Eastward in Europe, in Magdeburg, Germany, where we’re planning to build a new site, employees got involved in the community in September by painting walls and building benches for the more than 120 children of the Ohana kindergarten, most of them from refugee families. Regardless of site location, Intel employees are dedicated to giving back to the community.

Committing to Sustainable Practices

Part of being a good neighbor means being a good steward of the environment. Even as we grow our footprint, we remain committed to our goals to achieve net positive water, 100% renewable electricity and zero waste to landfills by 2030; net-zero greenhouse gas emissions across our operations by 2040; and net-zero upstream greenhouse gas emissions by 2050.

Leixlip’s Fab 34 was designed with sustainability at the forefront, with a 9-to-1 ratio of heat generated by heat recovery to heat generated by traditional methods in the buildings.
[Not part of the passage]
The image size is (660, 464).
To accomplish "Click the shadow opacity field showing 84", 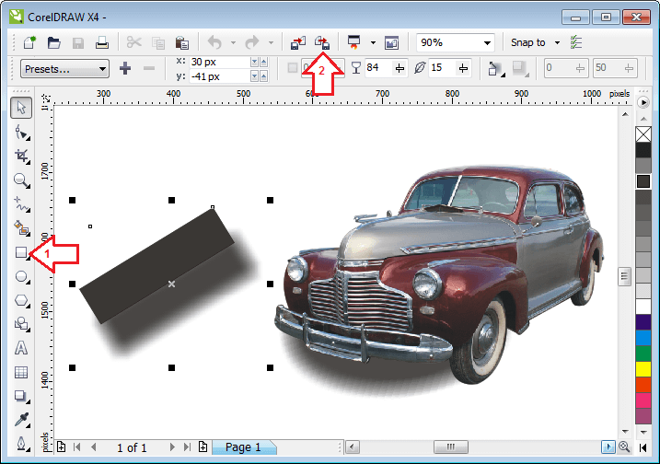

Further, most of the cement used was characterized as low carbon. Our Leixlip campus also serves as an exemplary model of our sustainability efforts with 88% of its water returned to the River Liffey; plus, in 2022, only 0.6% of total campus waste went to a landfill.

As we continue to expand operations worldwide, our commitments remain the same. We are unwavering in our promise to prioritize relationships with the local communities, so we can be the type of company that any community would welcome as a neighbor.  

Christy Pambianchi is executive vice president and chief people officer at Intel Corporation.